Maybe I should have said something like "I began to understand its appeal".

Do you know of any other comprehensive sites like that for his other works?


----------



## AlexD (Nov 6, 2011)

It's like watching paint dry. 

I fell asleep, got woken up by a loud bit, and fell asleep again.

For all of his virtues, Wagner is never known for brevity.

No, can't stand it.


----------



## Couchie (Dec 9, 2010)

Bumblehorse said:


> Maybe I should have said something like "I began to understand its appeal".
> 
> Do you know of any other comprehensive sites like that for his other works?


How can you think of "other works" when you don't understand the separation of spear and grail and their glorious reunion? Heathen.


----------



## Bumblehorse (Sep 3, 2021)

Couchie said:


> How can you think of "other works" when you don't understand the separation of spear and grail and their glorious reunion? Heathen.


What about the separation of Tristan and Isolde and their glorious reunion?


----------



## Bumblehorse (Sep 3, 2021)

Is Wagner special in that there is so much written about his works and their interpretations? The closest I have seen is people trying explain how X composer inspired the next hundred years of music.


----------



## Woodduck (Mar 17, 2014)

Bumblehorse said:


> Is Wagner special in that there is so much written about his works and their interpretations? The closest I have seen is people trying explain how X composer inspired the next hundred years of music.


Your question almost answers itself. If Wagner were not special - distinctive in various ways - he wouldn't have been written about so extensively.
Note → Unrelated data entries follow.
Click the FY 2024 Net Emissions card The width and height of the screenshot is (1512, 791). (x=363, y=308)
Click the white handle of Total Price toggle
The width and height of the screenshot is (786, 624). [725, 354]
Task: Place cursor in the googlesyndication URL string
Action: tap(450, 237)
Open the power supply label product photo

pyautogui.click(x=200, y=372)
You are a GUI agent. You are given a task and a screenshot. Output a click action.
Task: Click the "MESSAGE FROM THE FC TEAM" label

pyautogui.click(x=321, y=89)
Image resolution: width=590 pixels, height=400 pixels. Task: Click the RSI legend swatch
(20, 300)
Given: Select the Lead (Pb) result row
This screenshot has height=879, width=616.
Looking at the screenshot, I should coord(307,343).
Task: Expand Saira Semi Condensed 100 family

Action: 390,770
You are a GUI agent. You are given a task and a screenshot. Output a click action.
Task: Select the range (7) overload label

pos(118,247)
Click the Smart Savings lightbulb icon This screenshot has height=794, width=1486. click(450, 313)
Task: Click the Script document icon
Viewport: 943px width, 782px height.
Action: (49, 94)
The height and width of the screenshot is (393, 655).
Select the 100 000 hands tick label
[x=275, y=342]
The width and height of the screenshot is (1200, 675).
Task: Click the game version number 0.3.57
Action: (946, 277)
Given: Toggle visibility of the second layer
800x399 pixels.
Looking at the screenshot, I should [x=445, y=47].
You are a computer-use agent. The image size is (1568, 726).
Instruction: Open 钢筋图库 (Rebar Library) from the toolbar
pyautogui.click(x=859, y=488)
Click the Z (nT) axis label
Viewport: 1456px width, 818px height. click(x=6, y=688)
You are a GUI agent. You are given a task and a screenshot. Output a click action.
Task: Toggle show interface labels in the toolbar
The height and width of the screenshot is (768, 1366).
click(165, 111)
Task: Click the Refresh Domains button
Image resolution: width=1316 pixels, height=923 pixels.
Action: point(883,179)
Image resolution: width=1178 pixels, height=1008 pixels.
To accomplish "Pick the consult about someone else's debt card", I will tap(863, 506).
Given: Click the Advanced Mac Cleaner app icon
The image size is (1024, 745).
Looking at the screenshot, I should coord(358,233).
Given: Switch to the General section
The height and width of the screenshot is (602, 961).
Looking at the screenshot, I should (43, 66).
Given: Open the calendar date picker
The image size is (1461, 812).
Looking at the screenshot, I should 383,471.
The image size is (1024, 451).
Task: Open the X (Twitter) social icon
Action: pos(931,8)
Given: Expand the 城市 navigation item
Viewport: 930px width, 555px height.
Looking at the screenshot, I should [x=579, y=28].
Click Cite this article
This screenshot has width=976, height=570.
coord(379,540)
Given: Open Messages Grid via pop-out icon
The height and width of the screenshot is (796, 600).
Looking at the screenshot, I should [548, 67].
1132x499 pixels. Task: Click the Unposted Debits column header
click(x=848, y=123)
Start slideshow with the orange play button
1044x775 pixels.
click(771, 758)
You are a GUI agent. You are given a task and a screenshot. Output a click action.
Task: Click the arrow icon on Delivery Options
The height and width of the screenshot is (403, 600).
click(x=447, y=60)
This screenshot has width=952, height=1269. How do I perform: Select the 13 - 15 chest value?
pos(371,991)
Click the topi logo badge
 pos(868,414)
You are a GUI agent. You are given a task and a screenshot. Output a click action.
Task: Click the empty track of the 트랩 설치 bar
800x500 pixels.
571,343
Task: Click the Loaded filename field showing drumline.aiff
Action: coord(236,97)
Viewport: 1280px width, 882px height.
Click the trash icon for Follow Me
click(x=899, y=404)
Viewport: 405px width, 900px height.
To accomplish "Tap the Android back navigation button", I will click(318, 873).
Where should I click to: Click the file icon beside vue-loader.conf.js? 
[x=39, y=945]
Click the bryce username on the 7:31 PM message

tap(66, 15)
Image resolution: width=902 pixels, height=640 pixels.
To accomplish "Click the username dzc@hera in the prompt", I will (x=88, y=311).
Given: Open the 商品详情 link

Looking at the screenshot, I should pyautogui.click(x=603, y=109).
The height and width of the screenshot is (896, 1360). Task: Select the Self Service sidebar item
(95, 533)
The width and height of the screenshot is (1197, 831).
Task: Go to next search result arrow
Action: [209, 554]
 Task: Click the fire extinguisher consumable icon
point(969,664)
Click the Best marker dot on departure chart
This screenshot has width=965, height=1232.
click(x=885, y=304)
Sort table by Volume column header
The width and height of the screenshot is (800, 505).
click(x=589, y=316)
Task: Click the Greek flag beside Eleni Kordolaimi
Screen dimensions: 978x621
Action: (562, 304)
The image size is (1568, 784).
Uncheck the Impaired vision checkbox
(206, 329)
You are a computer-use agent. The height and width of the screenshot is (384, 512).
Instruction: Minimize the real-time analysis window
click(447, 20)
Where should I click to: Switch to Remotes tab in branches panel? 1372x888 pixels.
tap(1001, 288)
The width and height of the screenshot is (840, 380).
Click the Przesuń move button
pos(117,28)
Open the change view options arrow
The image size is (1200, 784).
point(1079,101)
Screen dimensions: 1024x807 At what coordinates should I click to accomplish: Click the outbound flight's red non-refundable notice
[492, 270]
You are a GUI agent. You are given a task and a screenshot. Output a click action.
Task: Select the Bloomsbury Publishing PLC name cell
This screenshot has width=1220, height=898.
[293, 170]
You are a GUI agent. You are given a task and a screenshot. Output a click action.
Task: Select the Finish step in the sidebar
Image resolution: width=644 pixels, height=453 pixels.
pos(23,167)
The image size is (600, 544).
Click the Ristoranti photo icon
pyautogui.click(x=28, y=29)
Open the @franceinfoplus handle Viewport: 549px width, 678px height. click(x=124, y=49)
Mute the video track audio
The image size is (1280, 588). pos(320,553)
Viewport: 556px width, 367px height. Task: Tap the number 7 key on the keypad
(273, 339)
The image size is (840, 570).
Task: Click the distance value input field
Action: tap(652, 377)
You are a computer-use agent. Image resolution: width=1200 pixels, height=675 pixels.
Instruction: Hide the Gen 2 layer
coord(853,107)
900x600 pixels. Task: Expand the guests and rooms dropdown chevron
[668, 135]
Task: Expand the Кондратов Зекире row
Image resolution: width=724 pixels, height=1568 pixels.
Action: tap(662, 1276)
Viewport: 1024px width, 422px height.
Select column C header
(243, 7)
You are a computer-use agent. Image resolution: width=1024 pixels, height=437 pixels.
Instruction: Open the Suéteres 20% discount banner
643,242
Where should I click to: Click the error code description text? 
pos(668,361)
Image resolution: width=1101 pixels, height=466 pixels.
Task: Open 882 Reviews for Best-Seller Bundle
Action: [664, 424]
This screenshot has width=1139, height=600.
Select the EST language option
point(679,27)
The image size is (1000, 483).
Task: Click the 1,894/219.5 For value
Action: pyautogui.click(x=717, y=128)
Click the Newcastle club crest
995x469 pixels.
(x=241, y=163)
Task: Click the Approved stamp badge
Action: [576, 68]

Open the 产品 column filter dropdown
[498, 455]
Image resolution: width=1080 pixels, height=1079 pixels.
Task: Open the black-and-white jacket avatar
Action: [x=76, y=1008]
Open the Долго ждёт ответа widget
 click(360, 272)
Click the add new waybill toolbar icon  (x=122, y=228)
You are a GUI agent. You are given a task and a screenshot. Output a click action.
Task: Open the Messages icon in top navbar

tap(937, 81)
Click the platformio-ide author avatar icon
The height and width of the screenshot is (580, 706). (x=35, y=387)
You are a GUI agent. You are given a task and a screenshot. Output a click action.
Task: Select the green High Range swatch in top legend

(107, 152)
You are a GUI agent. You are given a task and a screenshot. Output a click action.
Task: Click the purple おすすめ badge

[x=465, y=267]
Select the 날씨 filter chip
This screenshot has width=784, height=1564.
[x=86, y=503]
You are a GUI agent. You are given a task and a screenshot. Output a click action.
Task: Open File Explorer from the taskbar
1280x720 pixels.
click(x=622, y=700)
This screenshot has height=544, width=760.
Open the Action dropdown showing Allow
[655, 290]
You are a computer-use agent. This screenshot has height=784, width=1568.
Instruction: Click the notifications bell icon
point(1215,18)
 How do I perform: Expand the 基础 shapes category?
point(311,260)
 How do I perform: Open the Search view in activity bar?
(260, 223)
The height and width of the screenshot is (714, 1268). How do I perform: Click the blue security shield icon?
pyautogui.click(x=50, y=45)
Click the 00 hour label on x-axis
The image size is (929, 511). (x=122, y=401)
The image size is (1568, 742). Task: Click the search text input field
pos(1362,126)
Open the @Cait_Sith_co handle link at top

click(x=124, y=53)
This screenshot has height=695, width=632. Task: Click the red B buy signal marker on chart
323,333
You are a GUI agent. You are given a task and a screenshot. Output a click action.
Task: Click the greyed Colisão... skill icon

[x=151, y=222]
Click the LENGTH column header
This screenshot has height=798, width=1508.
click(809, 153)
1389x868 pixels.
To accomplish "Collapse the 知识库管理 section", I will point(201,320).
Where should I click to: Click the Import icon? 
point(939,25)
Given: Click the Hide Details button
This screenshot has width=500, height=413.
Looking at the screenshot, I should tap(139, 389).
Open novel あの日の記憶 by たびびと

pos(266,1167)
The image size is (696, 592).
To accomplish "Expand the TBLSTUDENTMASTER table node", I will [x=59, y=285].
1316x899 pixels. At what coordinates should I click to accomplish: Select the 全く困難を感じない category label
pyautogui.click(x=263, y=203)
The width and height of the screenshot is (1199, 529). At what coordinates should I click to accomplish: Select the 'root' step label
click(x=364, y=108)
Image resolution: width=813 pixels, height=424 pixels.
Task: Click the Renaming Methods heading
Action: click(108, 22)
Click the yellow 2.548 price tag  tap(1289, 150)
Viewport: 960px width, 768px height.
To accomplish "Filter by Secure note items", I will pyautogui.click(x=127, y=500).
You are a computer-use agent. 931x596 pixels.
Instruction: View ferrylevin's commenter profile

His works have musical, dramatic, philosophical, psychological and cultural/historical interest that inspires continual revisiting and reinterpreting, and the books and studies continue to be published. Wagner is a major figure in Western culture whose impact and influence on various aspects of culture - not only music - was enormous in his time, echoes even down to our time, and will remain a subject of inquiry.


----------



## HenryPenfold (Apr 29, 2018)

Woodduck said:


> Your question almost answers itself. If Wagner were not special - distinctive in various ways - he wouldn't have been written about so extensively. His works have musical, dramatic, philosophical, psychological and cultural/historical interest that inspires continual revisiting and reinterpreting, and the books and studies continue to be published. Wagner is a major figure in Western culture whose impact and influence on various aspects of culture - not only music - was enormous in his time, echoes even down to our time, and will remain a subject of inquiry.


I'd say more than _echoes _in present times - powerful resonance in terms of the ultimate impossibility between love and power .........


----------



## McCall3 (Nov 18, 2020)

I just finished watching Tristan and Isolde for the first time, absolutely beautiful. I have a question though, does Isolde actually die at the very end or not? In reading up a little it looks like some say she does and some say she doesn’t. Do we know, or is it up for interpretation?


----------



## SanAntone (May 10, 2020)

Woodduck said:


> Your question almost answers itself. If Wagner were not special - distinctive in various ways - he wouldn't have been written about so extensively. His works have musical, dramatic, philosophical, psychological and cultural/historical interest that inspires continual revisiting and reinterpreting, and the books and studies continue to be published. Wagner is a major figure in Western culture whose impact and influence on various aspects of culture - not only music - was enormous in his time, echoes even down to our time, and will remain a subject of inquiry.


All true, but I can't help wondering had Wagner been a "normal" composer, he would have written _The Nibelung's Ring_ as a four act opera. Each of the four operas could have been condensed into four 30 minute acts.

That said, I do enjoy them as they are.


----------



## Woodduck (Mar 17, 2014)

SanAntone said:


> All true, but I can't help wondering had Wagner been a "normal" composer, he would have written _The Nibelung's Ring_ as a four act opera. Each of the four operas could have been condensed into four 30 minute acts.
> 
> That said, I do enjoy them as they are.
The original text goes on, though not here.